Work order:
Could you retype exactly the line containing "The width and" and every line after it in the data below, leaving out the pictures?

Extracted records:

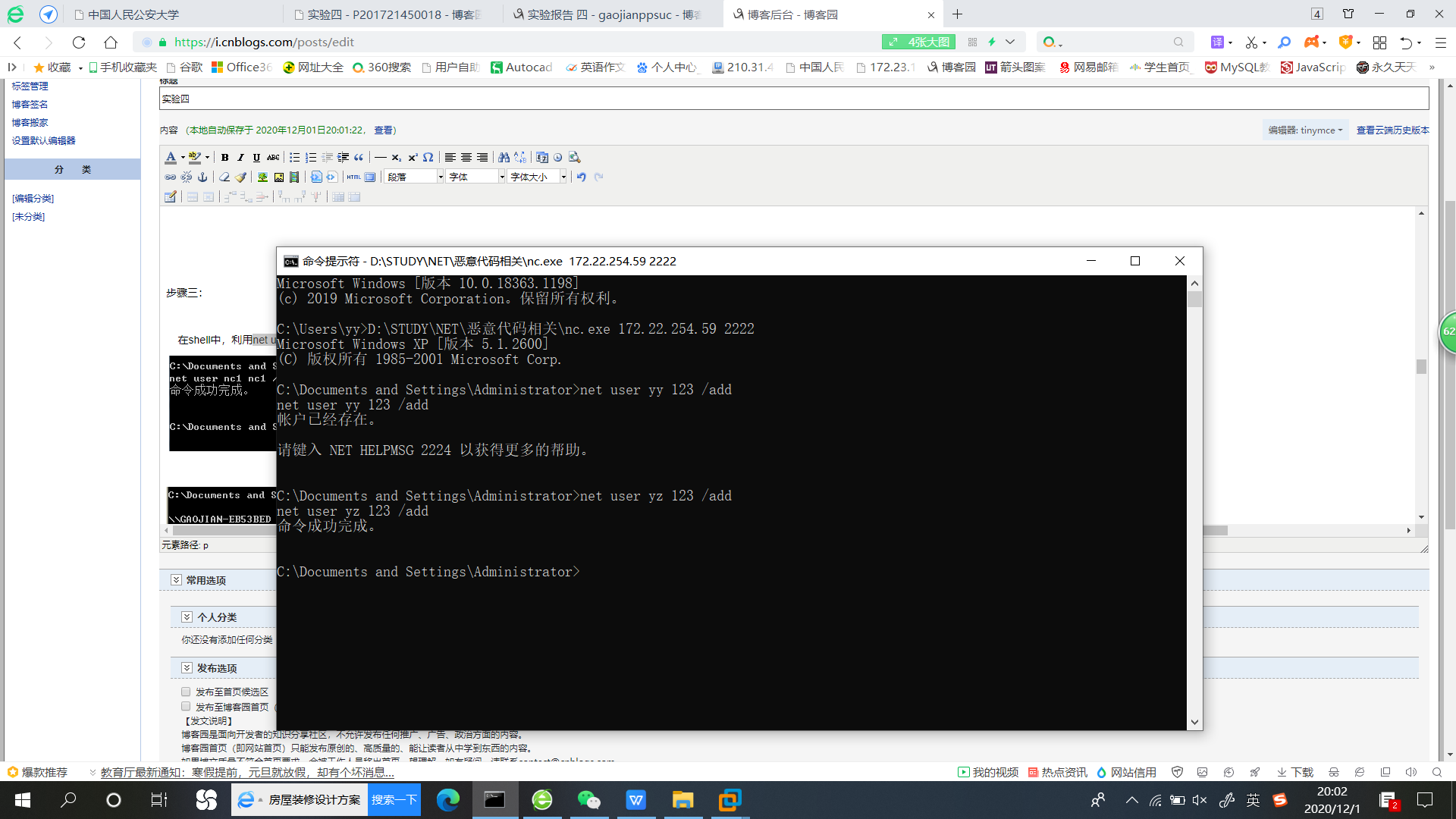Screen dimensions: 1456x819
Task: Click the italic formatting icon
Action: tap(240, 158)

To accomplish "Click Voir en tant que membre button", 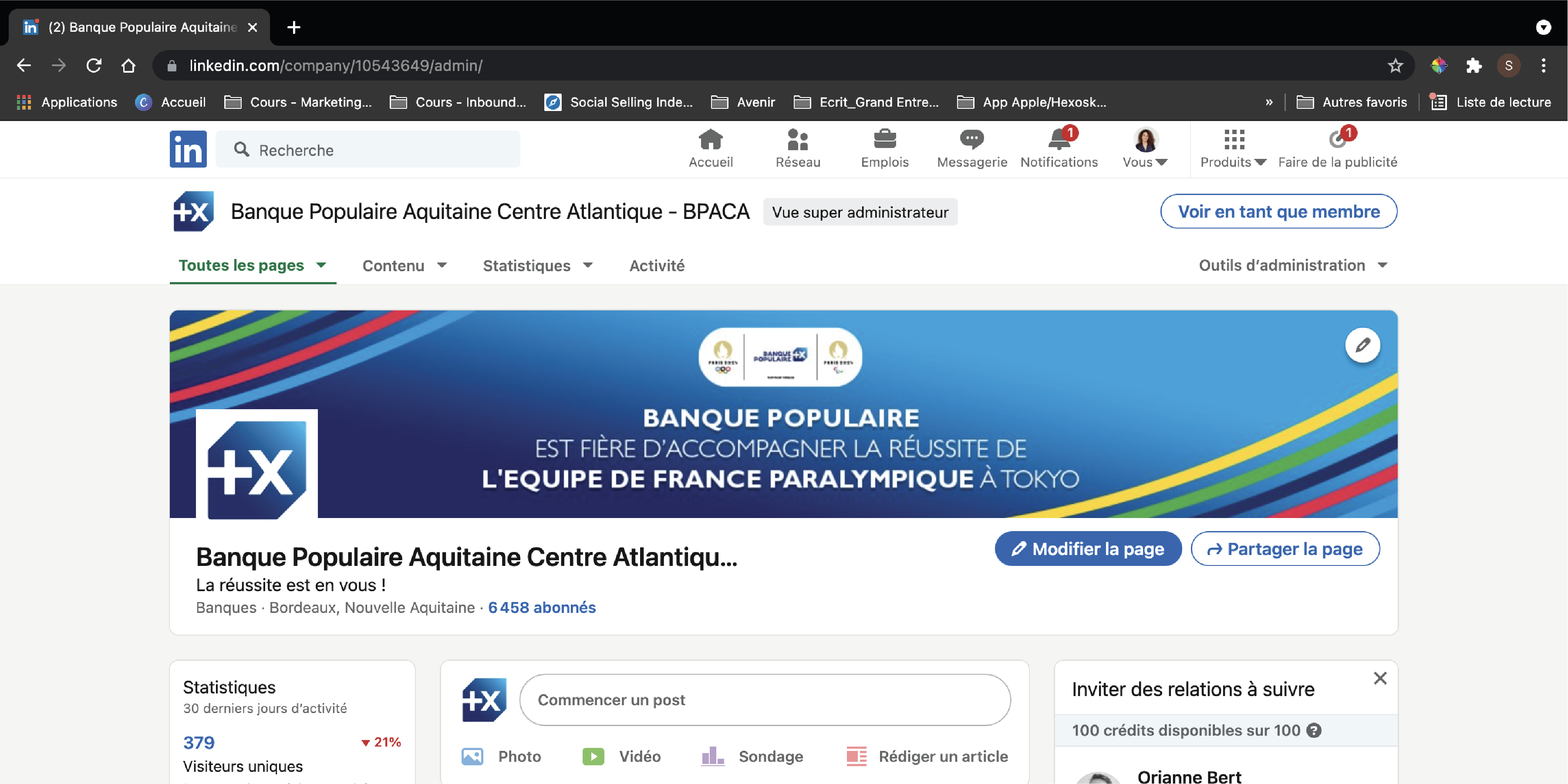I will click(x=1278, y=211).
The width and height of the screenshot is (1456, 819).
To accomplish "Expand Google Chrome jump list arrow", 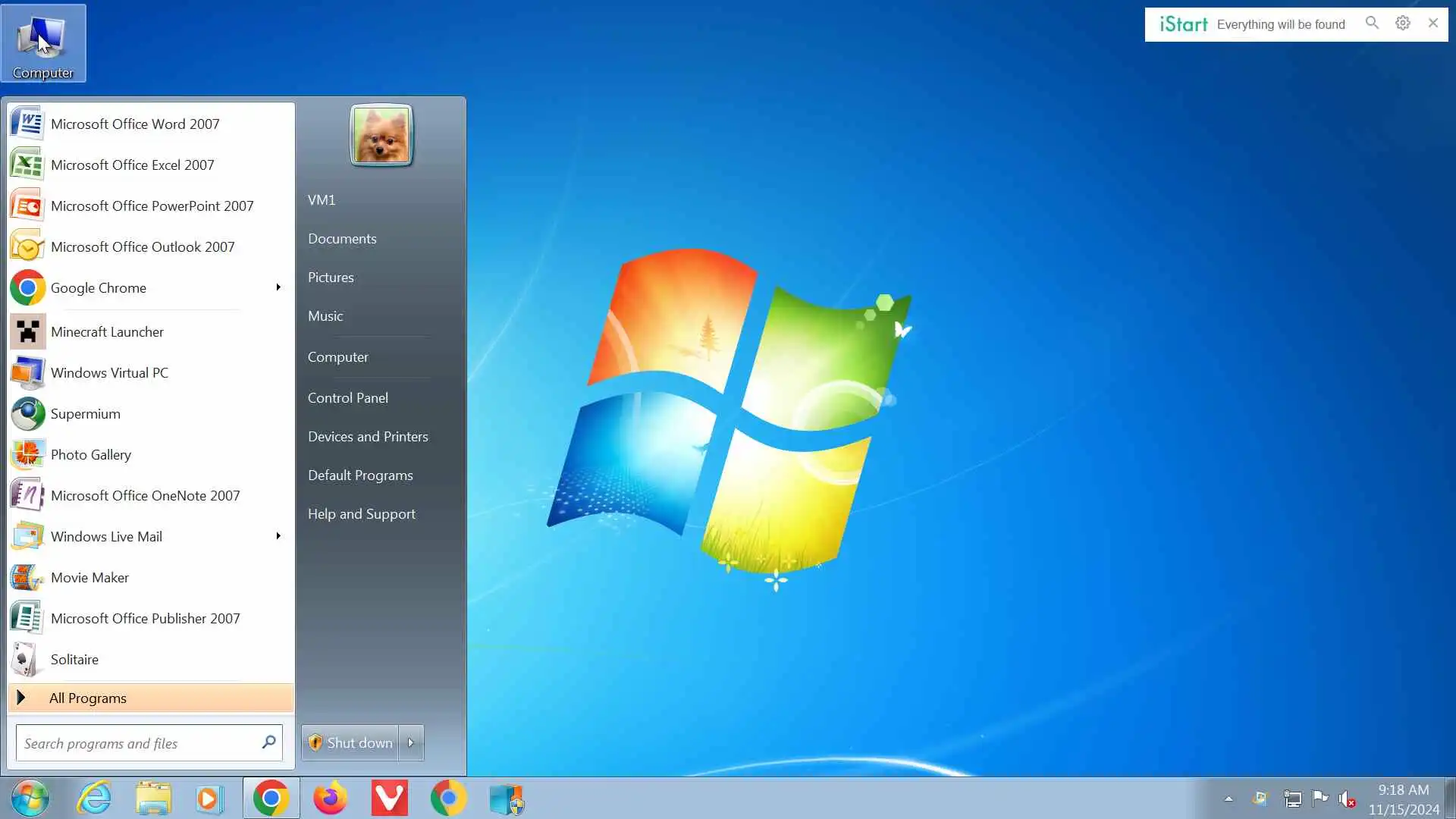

Written solution:
The width and height of the screenshot is (1456, 819).
To accomplish "Expand Google Chrome jump list arrow", 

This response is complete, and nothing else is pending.